Vengono innanzitutto contestate le scelte grafiche, di gusto discutibile e un tantino datato e l’interfaccia di base, eccessivamente caotica.

Ad essere soprattutto oggetto di critica sono, però, le molte problematiche rilevate in fase di ricerca di particolari termini: come sottolineato da Marchiori in conferenza, il sito indicizza, per ora, solo una minima parte della rete, rendendo di fatto molto difficile la corrispondenza dei risultati con le intenzioni dell’utente e ponendosi di fatto ad un livello qualitativo notevolmente inferiore rispetto ai competitors. Volunia, poi, utilizza la tecnologia iframe, che impedisce la visualizzazione di alcuni tra i più popolari siti web (Google, Facebook, Twitter, Youtube…), i quali hanno scelto, appunto, di non supportare tale tecnologia.

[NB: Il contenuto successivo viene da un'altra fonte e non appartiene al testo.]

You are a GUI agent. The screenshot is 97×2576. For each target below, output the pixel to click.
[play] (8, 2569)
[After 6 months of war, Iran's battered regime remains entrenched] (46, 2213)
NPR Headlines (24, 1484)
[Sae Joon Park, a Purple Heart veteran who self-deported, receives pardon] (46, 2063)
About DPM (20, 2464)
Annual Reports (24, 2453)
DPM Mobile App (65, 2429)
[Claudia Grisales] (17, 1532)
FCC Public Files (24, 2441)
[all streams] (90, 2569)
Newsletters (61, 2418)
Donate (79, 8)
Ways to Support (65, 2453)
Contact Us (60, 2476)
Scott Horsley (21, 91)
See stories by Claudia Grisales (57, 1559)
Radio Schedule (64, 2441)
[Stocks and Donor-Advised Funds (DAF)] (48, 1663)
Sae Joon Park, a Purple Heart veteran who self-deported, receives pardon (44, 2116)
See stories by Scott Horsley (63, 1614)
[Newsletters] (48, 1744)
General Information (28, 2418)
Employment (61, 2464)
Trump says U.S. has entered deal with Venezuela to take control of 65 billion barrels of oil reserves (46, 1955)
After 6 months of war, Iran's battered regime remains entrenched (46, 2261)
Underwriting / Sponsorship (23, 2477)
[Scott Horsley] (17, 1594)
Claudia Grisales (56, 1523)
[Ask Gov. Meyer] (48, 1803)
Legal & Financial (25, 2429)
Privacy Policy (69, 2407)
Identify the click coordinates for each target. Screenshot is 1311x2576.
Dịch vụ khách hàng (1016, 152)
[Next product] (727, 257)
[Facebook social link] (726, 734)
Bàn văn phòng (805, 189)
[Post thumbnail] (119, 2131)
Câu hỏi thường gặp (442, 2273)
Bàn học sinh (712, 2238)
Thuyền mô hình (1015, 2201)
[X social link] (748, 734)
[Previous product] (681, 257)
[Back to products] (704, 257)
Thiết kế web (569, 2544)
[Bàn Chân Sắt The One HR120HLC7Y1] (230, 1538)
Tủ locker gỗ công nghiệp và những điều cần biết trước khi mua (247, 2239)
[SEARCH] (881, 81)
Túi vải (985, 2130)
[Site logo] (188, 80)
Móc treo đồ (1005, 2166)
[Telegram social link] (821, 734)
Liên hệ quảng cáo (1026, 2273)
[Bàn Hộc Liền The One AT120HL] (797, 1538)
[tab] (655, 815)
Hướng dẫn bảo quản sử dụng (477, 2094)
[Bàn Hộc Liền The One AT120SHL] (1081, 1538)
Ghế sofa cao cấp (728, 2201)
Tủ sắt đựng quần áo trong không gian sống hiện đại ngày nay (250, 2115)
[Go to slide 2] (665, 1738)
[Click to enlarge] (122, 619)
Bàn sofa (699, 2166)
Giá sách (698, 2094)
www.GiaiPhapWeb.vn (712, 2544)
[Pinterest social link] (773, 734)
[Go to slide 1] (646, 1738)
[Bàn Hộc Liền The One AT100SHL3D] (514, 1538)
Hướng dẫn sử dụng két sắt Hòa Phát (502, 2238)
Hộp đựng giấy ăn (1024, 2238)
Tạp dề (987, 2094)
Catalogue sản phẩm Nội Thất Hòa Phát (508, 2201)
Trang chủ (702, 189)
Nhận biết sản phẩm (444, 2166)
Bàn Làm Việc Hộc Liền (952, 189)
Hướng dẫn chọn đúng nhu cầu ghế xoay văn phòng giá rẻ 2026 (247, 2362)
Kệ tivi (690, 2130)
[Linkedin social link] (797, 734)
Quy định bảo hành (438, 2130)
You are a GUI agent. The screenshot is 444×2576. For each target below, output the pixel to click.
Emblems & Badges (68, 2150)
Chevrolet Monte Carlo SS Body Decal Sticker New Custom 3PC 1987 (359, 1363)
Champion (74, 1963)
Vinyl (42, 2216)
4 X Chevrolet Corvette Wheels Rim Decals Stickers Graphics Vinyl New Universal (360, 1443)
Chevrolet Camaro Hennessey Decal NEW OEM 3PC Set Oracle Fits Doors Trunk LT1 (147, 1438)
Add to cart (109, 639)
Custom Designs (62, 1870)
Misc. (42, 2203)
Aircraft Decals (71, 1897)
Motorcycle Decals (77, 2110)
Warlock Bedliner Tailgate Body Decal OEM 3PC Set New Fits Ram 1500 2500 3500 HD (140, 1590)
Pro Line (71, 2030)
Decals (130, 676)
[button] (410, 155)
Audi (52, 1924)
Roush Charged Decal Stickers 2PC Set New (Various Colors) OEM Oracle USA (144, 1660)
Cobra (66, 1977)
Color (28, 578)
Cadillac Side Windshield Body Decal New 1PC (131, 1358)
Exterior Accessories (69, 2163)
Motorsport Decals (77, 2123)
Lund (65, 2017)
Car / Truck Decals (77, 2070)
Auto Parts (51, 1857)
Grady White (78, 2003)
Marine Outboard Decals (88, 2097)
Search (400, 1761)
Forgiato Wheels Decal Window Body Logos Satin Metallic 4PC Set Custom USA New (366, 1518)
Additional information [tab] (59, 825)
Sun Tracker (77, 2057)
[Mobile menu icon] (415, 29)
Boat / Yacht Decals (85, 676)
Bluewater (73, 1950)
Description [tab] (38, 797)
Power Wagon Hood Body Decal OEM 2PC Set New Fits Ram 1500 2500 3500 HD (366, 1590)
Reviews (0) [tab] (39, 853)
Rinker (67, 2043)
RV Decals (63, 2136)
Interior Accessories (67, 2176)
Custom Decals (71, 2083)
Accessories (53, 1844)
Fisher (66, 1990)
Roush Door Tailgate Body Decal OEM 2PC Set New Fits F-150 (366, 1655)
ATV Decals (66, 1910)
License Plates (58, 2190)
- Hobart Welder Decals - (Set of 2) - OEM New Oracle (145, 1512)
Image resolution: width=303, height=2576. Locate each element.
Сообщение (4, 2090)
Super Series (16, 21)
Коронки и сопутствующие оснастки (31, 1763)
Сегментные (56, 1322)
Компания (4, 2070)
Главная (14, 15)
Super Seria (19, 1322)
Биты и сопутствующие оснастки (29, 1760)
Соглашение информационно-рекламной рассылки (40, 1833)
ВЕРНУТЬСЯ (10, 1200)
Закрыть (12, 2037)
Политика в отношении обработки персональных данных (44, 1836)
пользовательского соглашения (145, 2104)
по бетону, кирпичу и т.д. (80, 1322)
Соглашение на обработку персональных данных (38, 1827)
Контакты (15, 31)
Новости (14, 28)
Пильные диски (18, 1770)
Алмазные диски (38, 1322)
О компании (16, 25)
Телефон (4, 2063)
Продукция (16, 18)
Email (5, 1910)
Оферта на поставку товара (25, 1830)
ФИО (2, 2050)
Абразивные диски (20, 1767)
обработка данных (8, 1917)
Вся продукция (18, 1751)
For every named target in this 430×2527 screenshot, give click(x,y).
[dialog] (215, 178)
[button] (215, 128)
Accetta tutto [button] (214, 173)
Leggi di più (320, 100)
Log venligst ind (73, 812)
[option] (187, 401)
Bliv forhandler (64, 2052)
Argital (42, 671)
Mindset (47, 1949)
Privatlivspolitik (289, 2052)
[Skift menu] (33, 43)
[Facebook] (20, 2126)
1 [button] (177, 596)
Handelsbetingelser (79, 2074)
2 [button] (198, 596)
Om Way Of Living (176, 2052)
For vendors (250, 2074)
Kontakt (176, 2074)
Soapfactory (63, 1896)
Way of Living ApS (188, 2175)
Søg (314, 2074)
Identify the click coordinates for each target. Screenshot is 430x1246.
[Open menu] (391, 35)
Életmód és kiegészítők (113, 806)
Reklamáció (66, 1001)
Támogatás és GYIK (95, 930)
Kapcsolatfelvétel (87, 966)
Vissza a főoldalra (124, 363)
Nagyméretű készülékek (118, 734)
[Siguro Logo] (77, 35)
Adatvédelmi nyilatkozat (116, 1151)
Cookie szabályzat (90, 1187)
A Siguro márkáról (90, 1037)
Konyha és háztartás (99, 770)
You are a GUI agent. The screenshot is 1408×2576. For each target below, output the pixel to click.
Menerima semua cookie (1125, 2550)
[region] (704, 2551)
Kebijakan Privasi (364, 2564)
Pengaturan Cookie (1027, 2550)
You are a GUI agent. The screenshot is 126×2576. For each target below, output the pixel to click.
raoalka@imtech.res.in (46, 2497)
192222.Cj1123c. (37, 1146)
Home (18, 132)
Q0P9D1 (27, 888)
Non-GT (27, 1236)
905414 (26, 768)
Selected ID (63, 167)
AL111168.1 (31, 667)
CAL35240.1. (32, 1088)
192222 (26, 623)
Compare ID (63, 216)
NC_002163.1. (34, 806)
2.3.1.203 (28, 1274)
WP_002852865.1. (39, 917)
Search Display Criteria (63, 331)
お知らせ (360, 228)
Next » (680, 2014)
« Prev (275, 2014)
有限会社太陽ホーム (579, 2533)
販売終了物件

L’impossibilità di importare amici da Facebook o Twitter riduce, inoltre, l’aspirazione sociale del progetto, poiché, al di là della possibilità offerta di ricercare i propri amici, l’attivazione di legami dettati da incroci semi-casuali non permette certo la creazione di una struttura sociale solida. Altri interrogativi sono sorti in materia di privacy, anche se – garantiscono i promotori – sarà l’utente a decidere se e cosa condividere e i dati non verranno tracciati.

In attesa di conoscere i perfezionamenti che la fase beta porterà con sé e incuriositi dal modo con cui gli utenti comuni potranno accogliere la nuova piattaforma, non ci resta che rimandare il nostro personale giudizio e sperare di essere presto inseriti nella cerchia dei Power Users.